I recently engaged in a discussion with a (former) pastor who thought it wise to encourage his fellow pastors on social media to not use the pulpit to sway their people to vote for their preferred candidate. “Just point people to Jesus because that’s all that matters.” The implication was to steer clear of political discussion. Period. That sounds great. Very spiritual. Very righteous. I admit, if we were approaching a presidential election decades ago, that advice may be fitting. Not so today where one party’s slogan is “Battle for the soul of a nation.” That is extremely telling. Long gone are the days where an election is primarily about the economy and raising taxes.
(For any non-Christians reading this letter, let me quickly denounce the absurd accusation that we believe Trump-or any conservative candidate-is a savior of any kind. We look only to Jesus Christ as Savior, but we also know He has a few friends placed strategically.)

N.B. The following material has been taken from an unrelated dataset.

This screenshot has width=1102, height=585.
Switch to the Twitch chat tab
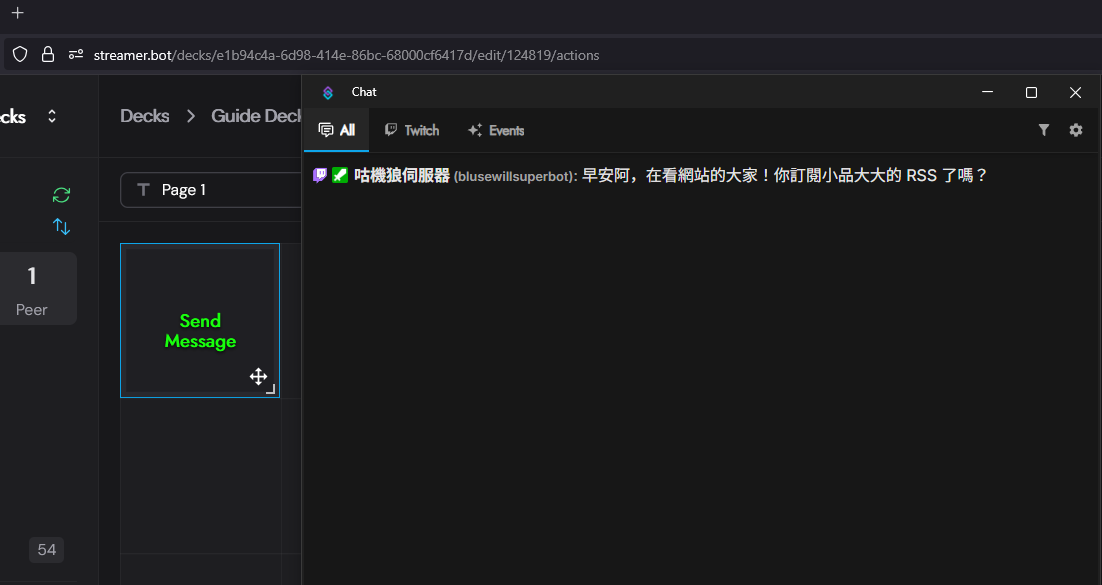[412, 130]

Martin Luther said, “Though we be active in the battle, if we are not fighting where the battle is the hottest, we are traitors to the cause.” As hard as it may be for pastors to admit, the battle is hottest in the political arena, where so many matters of faith are at play; neutrality and silence are no longer justifiable options for the Church.
You are not doing your congregations any favors by keeping your political affiliation a secret. In fact, it should have been abundantly clear long before now where you stand (I won’t say “lean” because that implies indecisiveness). If, as a pastor, your people don’t know your political preference, that likely means they don’t know where you stand on moral issues like abortion, homosexuality/same-sex marriage (traditional family) and the US’s relationship with Israel. If you had ever spoken Biblical truth from the pulpit about these issues, there would be no question which political platform (candidate) you support. (And if you can speak one thing from the pulpit and vote contrary to that, then God help you and your poor congregation.)

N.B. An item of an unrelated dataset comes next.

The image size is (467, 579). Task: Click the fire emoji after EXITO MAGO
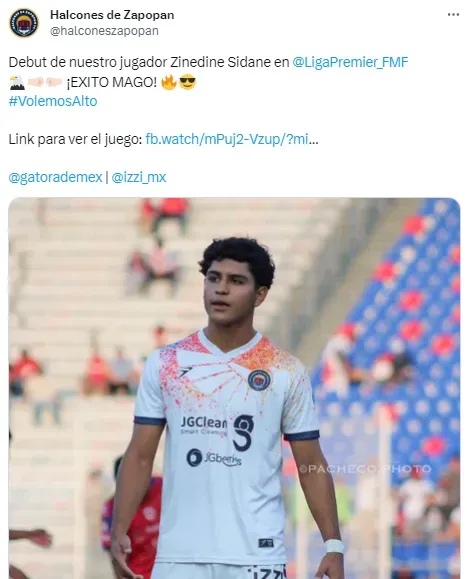pyautogui.click(x=169, y=82)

The goal of Christians should not be to keep from offending anyone with their political views. You cannot use "love your neighbor" and "judge not" as justification to avoid the sensitive and controversial issues that plague humanity. There is virtually no separation between what is cultural and what is political. As Christians, we do not have a “spiritual” life and a “physical” one; how we engage with the culture (and therefore politics) is merely an extension of who we are spiritually and should be fully informed by our faith. If pastors suggest politics should be left outside the front door of the church, it would seem they are not willing to actively disciple believers in how to engage with the culture.

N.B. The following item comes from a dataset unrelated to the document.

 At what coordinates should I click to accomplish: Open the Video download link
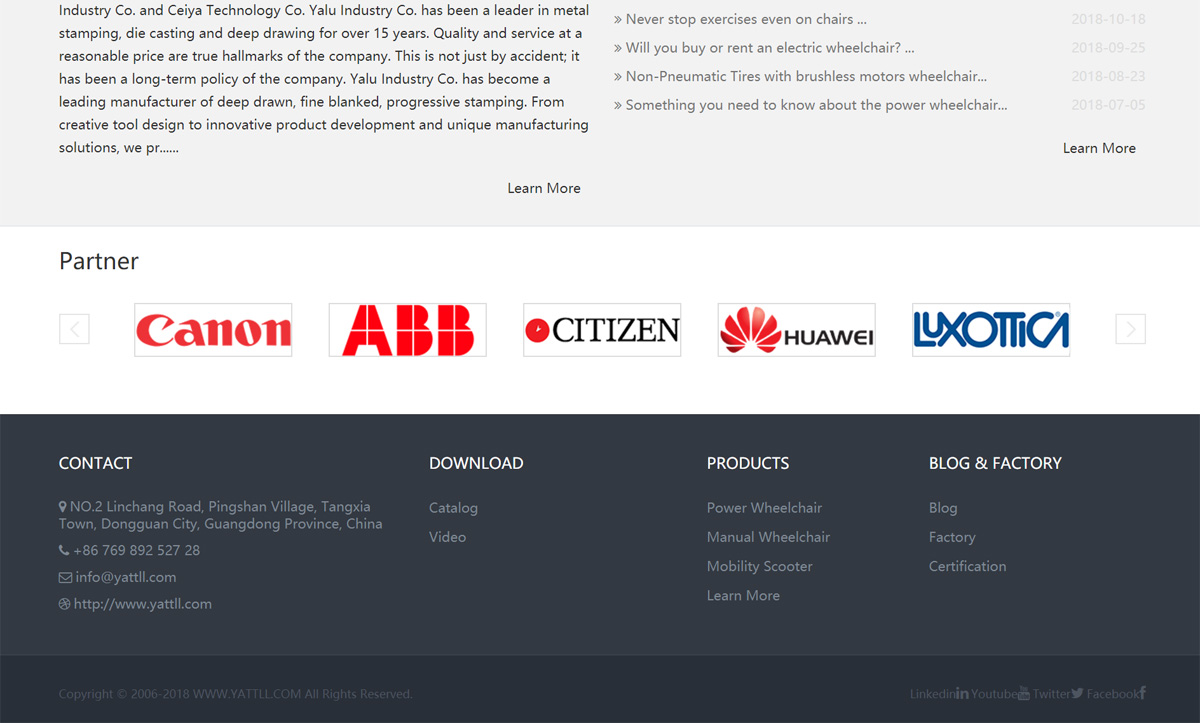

It’s hard. I get it. Being counter-cultural does not deliver warm fuzzies. If we are not rubbing against culture and causing some friction, we are doing it wrong. Jesus said as much. If we do not raise up a church with thick skin (more like armor) who can handle strong teaching, the Church will become unrecognizable as the Church and ineffective for the Kingdom.
I realize, pastors, addressing such topics means jeopardizing your financial support, perhaps even your reputation, to which I say, if you are not willing to be all in for the cause of Christ, then you need to find another profession. Guess what—the battle is only going to get hotter from here on out until Christ returns to this earth to set everything right. So, you may as well take this moment to reflect and decide if you are up for it. The good news is, if God is for you, who can be against you? God will provide, regardless of who walks out the door.
Many of you pastors may feel like you are already political warriors because you tackle issues such as racism, social injustice, immigration and the environment. Good for you. The body of Christ needs to recognize where there is hurt and be a source of healing in those areas. We need to be active in serving the underprivileged. But you must know those are “safe zones” politically because they align with mainstream culture. You will never face intense scrutiny from secular society for do-gooder (Christian) efforts in these areas.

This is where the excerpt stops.